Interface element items
========
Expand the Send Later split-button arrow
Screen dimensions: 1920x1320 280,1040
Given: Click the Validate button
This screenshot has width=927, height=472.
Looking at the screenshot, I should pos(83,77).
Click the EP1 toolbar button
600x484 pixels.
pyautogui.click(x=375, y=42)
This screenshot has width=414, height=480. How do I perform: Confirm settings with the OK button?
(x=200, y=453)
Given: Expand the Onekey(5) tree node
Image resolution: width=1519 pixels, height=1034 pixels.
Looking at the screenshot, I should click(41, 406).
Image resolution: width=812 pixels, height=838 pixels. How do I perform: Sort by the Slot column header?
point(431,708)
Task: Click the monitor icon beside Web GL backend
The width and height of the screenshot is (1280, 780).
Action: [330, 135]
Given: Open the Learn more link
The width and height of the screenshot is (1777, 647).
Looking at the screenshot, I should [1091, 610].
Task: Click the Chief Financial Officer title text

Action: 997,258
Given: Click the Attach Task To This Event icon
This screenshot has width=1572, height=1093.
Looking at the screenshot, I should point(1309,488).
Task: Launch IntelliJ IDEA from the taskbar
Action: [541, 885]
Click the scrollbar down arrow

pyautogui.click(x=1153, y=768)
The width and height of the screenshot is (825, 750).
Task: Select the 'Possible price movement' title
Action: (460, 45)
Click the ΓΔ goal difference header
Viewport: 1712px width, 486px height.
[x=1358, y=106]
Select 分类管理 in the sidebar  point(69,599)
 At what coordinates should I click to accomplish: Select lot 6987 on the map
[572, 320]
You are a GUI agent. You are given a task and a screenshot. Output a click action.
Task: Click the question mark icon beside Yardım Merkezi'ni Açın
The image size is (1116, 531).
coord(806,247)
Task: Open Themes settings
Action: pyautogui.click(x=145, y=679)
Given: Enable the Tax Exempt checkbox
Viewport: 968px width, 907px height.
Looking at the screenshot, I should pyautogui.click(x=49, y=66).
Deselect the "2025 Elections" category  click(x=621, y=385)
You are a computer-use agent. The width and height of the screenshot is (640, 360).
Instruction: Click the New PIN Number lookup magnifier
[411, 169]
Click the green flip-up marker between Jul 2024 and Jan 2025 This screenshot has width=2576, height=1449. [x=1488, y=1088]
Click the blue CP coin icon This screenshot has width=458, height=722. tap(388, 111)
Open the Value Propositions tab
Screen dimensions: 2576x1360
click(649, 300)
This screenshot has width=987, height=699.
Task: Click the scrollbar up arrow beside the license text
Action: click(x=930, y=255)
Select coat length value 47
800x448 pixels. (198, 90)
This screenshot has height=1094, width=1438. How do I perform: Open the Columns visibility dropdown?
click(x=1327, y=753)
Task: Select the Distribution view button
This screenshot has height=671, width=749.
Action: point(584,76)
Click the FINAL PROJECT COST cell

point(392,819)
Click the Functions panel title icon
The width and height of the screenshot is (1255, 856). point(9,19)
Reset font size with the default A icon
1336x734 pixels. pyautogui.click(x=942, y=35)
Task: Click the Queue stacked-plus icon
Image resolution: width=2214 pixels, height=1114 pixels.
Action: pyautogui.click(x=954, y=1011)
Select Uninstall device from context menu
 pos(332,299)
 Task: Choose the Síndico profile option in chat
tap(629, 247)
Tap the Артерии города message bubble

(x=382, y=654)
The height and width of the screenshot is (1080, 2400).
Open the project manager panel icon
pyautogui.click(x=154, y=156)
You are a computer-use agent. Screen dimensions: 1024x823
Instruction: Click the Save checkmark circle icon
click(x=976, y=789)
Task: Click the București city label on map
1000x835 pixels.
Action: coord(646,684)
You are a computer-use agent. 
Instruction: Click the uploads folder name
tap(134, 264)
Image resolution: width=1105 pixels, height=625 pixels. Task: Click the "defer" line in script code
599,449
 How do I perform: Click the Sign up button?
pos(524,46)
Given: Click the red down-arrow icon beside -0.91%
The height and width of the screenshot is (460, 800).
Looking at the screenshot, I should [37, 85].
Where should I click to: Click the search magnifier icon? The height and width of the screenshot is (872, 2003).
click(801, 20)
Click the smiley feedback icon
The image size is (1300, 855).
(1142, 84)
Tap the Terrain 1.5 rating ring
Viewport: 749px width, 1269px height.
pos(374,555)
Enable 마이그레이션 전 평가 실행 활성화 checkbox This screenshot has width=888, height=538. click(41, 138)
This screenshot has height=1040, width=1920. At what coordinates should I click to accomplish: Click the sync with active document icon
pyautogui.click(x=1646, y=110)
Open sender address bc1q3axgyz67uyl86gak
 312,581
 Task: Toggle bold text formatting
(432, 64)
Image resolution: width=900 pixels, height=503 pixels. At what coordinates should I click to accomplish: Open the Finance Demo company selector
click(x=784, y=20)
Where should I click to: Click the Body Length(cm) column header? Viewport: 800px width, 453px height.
========
◆ EXERCISE TASK: Reproduce every line of the items above verbatim, without any alteration.

◆ COMPLETED TASK:
Expand the Send Later split-button arrow
Screen dimensions: 1920x1320 280,1040
Given: Click the Validate button
This screenshot has width=927, height=472.
Looking at the screenshot, I should pos(83,77).
Click the EP1 toolbar button
600x484 pixels.
pyautogui.click(x=375, y=42)
This screenshot has width=414, height=480. How do I perform: Confirm settings with the OK button?
(x=200, y=453)
Given: Expand the Onekey(5) tree node
Image resolution: width=1519 pixels, height=1034 pixels.
Looking at the screenshot, I should click(41, 406).
Image resolution: width=812 pixels, height=838 pixels. How do I perform: Sort by the Slot column header?
point(431,708)
Task: Click the monitor icon beside Web GL backend
The width and height of the screenshot is (1280, 780).
Action: [330, 135]
Given: Open the Learn more link
The width and height of the screenshot is (1777, 647).
Looking at the screenshot, I should [1091, 610].
Task: Click the Chief Financial Officer title text

Action: 997,258
Given: Click the Attach Task To This Event icon
This screenshot has width=1572, height=1093.
Looking at the screenshot, I should point(1309,488).
Task: Launch IntelliJ IDEA from the taskbar
Action: [541, 885]
Click the scrollbar down arrow

pyautogui.click(x=1153, y=768)
The width and height of the screenshot is (825, 750).
Task: Select the 'Possible price movement' title
Action: (460, 45)
Click the ΓΔ goal difference header
Viewport: 1712px width, 486px height.
[x=1358, y=106]
Select 分类管理 in the sidebar  point(69,599)
 At what coordinates should I click to accomplish: Select lot 6987 on the map
[572, 320]
You are a GUI agent. You are given a task and a screenshot. Output a click action.
Task: Click the question mark icon beside Yardım Merkezi'ni Açın
The image size is (1116, 531).
coord(806,247)
Task: Open Themes settings
Action: pyautogui.click(x=145, y=679)
Given: Enable the Tax Exempt checkbox
Viewport: 968px width, 907px height.
Looking at the screenshot, I should pyautogui.click(x=49, y=66).
Deselect the "2025 Elections" category  click(x=621, y=385)
You are a computer-use agent. The width and height of the screenshot is (640, 360).
Instruction: Click the New PIN Number lookup magnifier
[411, 169]
Click the green flip-up marker between Jul 2024 and Jan 2025 This screenshot has width=2576, height=1449. [x=1488, y=1088]
Click the blue CP coin icon This screenshot has width=458, height=722. tap(388, 111)
Open the Value Propositions tab
Screen dimensions: 2576x1360
click(649, 300)
This screenshot has width=987, height=699.
Task: Click the scrollbar up arrow beside the license text
Action: click(x=930, y=255)
Select coat length value 47
800x448 pixels. (198, 90)
This screenshot has height=1094, width=1438. How do I perform: Open the Columns visibility dropdown?
click(x=1327, y=753)
Task: Select the Distribution view button
This screenshot has height=671, width=749.
Action: point(584,76)
Click the FINAL PROJECT COST cell

point(392,819)
Click the Functions panel title icon
The width and height of the screenshot is (1255, 856). point(9,19)
Reset font size with the default A icon
1336x734 pixels. pyautogui.click(x=942, y=35)
Task: Click the Queue stacked-plus icon
Image resolution: width=2214 pixels, height=1114 pixels.
Action: pyautogui.click(x=954, y=1011)
Select Uninstall device from context menu
 pos(332,299)
 Task: Choose the Síndico profile option in chat
tap(629, 247)
Tap the Артерии города message bubble

(x=382, y=654)
The height and width of the screenshot is (1080, 2400).
Open the project manager panel icon
pyautogui.click(x=154, y=156)
You are a computer-use agent. Screen dimensions: 1024x823
Instruction: Click the Save checkmark circle icon
click(x=976, y=789)
Task: Click the București city label on map
1000x835 pixels.
Action: coord(646,684)
You are a computer-use agent. 
Instruction: Click the uploads folder name
tap(134, 264)
Image resolution: width=1105 pixels, height=625 pixels. Task: Click the "defer" line in script code
599,449
 How do I perform: Click the Sign up button?
pos(524,46)
Given: Click the red down-arrow icon beside -0.91%
The height and width of the screenshot is (460, 800).
Looking at the screenshot, I should [37, 85].
Where should I click to: Click the search magnifier icon? The height and width of the screenshot is (872, 2003).
click(801, 20)
Click the smiley feedback icon
The image size is (1300, 855).
(1142, 84)
Tap the Terrain 1.5 rating ring
Viewport: 749px width, 1269px height.
pos(374,555)
Enable 마이그레이션 전 평가 실행 활성화 checkbox This screenshot has width=888, height=538. click(41, 138)
This screenshot has height=1040, width=1920. At what coordinates should I click to accomplish: Click the sync with active document icon
pyautogui.click(x=1646, y=110)
Open sender address bc1q3axgyz67uyl86gak
 312,581
 Task: Toggle bold text formatting
(432, 64)
Image resolution: width=900 pixels, height=503 pixels. At what coordinates should I click to accomplish: Open the Finance Demo company selector
click(x=784, y=20)
Where should I click to: Click the Body Length(cm) column header? Viewport: 800px width, 453px height.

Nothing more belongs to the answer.